Venu de la droite, discret au point d'être quasi inconnu du grand public, le ministre français des Armées Sébastien Lecornu, nommé Premier ministre à 39 ans, est un fin politique et fidèle compagnon de route du président Emmanuel Macron depuis 2017.
Membre de tous les gouvernements depuis la première élection d'Emmanuel Macron en 2017, il avait déjà failli devenir Premier ministre l'année dernière mais se retrouve finalement à succéder à François Bayrou, renversé lundi par les députés.
Malgré l'absence de majorité parlementaire et l'instabilité politique qui en découle depuis 2022, Sébastien Lecornu s'est maintenu au poste stratégique de ministre des Armées depuis trois ans, où il a connu pas moins de quatre chefs du gouvernement.
Publiquement peu loquace à son poste de gardien de l'institution militaire, Sébastien Lecornu est aussi un homme politique réservé, rarement dans la lumière. C'est en grande partie en coulisses qu'il a peu à peu étendu son influence.
«C'est un fidèle de Macron qui ne lui fera pas d'ombre. Son bilan à la défense est plutôt bon», relève auprès de l'AFP un diplomate sous couvert de l'anonymat.
«Lecornu, c'est le bon soldat qui par ailleurs n'a pas trop de charisme», abonde un conseiller ministériel.
«Manoeuvrier»
Proche de l'actuel ministre de la Justice Gérald Darmanin, issu comme lui de la droite, il s'est illustré politiquement par ses négociations pied à pied avec les parlementaires de tous bords pour faire adopter, à la quasi-unanimité, la loi de programmation militaire (LPM) 2024-2030, en hausse de 40% par rapport à la précédente, malgré des coupes budgétaires généralisées.
«Il est apprécié sur tous les bancs de l'Assemblée», selon un ancien membre de la commission Défense de l'Assemblée qui décrit «un animal politique»: il maîtrise ses dossiers, répond sans regarder ses notes et distribue alternativement à ses adversaires flagorneries et tacles appuyés.
Reste à savoir si cet homme, jugé «habile» par un responsable de gauche, saura convaincre le Parti socialiste (PS) avec qui Emmanuel Macron a demandé de travailler pour conclure des compromis. «Il comprend vite les choses», mais «il est plus à droite que Bayrou», note le même.
Il a été épinglé dans la presse pour des dîners avec la leader de l'extrême droite Marine Le Pen, ce qui en fait «l'homme de la négociation avec le Rassemblement national (RN) dans la psyché socialiste», selon une ministre.

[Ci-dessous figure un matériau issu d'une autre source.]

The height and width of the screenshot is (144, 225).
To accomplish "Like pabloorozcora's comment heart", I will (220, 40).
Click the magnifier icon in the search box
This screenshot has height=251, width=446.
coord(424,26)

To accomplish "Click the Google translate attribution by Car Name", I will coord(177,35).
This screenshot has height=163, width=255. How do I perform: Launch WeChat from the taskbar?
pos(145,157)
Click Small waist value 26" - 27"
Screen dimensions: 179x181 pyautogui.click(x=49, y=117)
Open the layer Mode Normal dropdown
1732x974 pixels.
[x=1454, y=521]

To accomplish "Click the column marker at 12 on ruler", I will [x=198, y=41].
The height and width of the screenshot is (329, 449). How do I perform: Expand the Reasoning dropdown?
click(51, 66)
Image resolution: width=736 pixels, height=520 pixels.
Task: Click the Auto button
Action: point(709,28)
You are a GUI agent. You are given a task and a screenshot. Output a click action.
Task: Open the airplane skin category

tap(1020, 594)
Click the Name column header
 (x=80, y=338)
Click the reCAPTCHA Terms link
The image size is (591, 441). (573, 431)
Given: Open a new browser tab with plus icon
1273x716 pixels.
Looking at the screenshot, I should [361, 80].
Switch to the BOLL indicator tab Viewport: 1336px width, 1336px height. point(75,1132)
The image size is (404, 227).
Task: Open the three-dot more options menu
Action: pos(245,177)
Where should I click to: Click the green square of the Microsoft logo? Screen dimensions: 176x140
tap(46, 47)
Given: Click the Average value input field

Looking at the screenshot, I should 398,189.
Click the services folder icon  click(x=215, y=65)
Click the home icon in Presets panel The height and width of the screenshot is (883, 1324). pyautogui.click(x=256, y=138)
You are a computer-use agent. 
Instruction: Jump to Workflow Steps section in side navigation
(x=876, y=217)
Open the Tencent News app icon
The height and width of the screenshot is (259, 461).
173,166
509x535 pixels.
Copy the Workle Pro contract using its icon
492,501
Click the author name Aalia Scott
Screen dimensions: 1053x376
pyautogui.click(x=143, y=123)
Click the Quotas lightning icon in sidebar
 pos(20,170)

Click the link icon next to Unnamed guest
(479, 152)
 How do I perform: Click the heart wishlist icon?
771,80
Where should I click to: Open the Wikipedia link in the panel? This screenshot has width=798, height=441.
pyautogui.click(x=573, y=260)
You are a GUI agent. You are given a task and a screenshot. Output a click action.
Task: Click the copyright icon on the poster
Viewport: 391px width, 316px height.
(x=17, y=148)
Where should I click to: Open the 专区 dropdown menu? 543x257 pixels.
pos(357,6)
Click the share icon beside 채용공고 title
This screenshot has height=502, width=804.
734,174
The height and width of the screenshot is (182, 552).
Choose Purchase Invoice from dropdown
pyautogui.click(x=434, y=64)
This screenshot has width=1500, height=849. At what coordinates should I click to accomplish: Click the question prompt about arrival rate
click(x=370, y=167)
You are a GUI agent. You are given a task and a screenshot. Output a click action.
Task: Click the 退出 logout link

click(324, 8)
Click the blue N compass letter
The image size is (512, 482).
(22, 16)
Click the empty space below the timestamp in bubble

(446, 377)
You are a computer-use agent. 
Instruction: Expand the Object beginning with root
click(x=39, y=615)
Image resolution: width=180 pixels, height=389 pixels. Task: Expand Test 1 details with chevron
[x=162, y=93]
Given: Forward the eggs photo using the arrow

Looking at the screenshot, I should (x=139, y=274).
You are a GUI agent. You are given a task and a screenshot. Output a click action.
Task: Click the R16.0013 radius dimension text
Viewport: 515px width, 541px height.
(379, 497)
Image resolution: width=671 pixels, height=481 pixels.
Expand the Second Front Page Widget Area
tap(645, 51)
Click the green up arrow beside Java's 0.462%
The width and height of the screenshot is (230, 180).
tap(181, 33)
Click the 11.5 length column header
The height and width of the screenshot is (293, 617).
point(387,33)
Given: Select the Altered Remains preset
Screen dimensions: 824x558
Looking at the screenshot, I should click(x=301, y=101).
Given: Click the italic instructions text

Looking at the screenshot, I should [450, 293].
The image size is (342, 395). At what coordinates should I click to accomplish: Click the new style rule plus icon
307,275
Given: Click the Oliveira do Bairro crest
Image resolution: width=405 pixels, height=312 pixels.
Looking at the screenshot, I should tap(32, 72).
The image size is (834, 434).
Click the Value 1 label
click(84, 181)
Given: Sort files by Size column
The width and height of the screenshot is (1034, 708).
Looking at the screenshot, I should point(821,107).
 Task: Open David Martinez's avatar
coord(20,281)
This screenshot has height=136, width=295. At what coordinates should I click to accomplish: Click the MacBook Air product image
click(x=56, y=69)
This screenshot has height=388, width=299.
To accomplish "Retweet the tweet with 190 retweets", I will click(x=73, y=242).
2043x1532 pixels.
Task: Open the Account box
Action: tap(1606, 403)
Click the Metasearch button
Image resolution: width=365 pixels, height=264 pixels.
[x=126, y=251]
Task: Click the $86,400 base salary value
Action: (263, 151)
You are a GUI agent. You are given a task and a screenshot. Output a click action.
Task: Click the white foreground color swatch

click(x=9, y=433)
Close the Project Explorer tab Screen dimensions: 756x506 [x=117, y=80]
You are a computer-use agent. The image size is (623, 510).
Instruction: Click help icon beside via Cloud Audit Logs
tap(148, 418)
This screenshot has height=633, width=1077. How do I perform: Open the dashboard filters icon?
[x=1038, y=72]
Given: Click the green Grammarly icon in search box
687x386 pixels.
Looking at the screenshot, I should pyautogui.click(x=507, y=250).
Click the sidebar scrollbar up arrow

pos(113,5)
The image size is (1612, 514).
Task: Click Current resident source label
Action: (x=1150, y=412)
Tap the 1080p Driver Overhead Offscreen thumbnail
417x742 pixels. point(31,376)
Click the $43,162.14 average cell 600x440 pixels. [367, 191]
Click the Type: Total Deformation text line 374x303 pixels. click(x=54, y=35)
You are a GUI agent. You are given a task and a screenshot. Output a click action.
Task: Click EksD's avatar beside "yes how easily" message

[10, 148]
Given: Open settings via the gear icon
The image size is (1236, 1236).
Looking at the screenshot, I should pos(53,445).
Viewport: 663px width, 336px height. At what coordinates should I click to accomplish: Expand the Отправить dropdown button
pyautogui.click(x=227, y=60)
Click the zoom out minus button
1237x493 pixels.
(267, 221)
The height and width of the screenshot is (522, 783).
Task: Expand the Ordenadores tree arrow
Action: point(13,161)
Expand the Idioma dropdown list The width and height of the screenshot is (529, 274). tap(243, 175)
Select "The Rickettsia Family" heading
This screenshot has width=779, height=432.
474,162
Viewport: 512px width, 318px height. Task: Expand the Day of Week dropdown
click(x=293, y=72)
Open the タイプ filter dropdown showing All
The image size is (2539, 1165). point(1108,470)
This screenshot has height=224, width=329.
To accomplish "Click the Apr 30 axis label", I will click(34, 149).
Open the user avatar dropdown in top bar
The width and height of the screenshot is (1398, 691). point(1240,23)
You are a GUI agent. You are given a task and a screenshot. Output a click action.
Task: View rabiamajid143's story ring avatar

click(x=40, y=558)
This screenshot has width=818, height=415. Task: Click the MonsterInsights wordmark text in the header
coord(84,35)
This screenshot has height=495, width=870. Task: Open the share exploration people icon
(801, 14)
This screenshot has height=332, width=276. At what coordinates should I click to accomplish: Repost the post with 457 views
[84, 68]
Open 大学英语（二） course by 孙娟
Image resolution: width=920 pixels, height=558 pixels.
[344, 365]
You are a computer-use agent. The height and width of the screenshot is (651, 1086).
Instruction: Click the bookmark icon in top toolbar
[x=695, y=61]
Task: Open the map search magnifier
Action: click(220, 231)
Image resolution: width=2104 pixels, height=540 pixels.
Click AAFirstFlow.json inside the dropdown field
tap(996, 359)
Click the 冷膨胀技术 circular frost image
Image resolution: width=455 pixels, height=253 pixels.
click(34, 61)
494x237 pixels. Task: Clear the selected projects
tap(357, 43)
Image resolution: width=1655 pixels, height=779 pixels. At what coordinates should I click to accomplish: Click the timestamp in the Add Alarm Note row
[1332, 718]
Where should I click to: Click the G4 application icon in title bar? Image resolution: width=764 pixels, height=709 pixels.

Sur le budget, alors que son prédécesseur a été accusé de dramatiser la question de la dette, Sébastien Lecornu affirmait récemment ne pas croire que le FMI soit «aux portes de Bercy» (le ministre de l'Économie, ndlr) mais se dit certain que «si nous ne faisons rien, le pays va s'étouffer à petit feu».
Réserviste
Il reste conscient qu'«accepter ce job (de Premier ministre), c'est accepter de mettre les deux doigts dans la prise et que ça continue de grésiller», glisse un proche.
Originaire de Normandie (nord-ouest), petit-fils de résistant, il a un temps pensé à une carrière d'officier mais s'est lancé très jeune en politique. Son parcours a débuté à droite, battant plusieurs records de précocité.
Assistant parlementaire à 19 ans, il devient en 2008 le plus jeune conseiller dans un cabinet ministériel, puis en 2015, le plus jeune président d'un département, l'Eure, après avoir été maire de sa ville, Vernon.
Propulsé au gouvernement à 31 ans, il passe par plusieurs ministères: l'Écologie, les Collectivités, l'Outre-mer, puis les Armées.
Réserviste de la gendarmerie, cet amateur d'histoire répétait jusqu'ici vouloir rester aux Armées.
S'il reste discret dans les médias, il est sorti de l'ombre avec la guerre en Ukraine, s'efforçant de mettre en musique le «réarmement» du pays ordonné par le chef de l'État ou les garanties de sécurité que les Européens seraient susceptibles d'apporter à Kiev. Il a été aussi en première ligne dans l'intensification de la coopération européenne en matière d'industrie de défense, notamment avec l'Allemagne.
Face à ce qu'il voit comme le «plus gros dérèglement géopolitique depuis la Seconde Guerre mondiale», il a bénéficié pour son ministère d'un budget en ascension constante ces dernières années, à l'inverse de la plupart de ses collègues.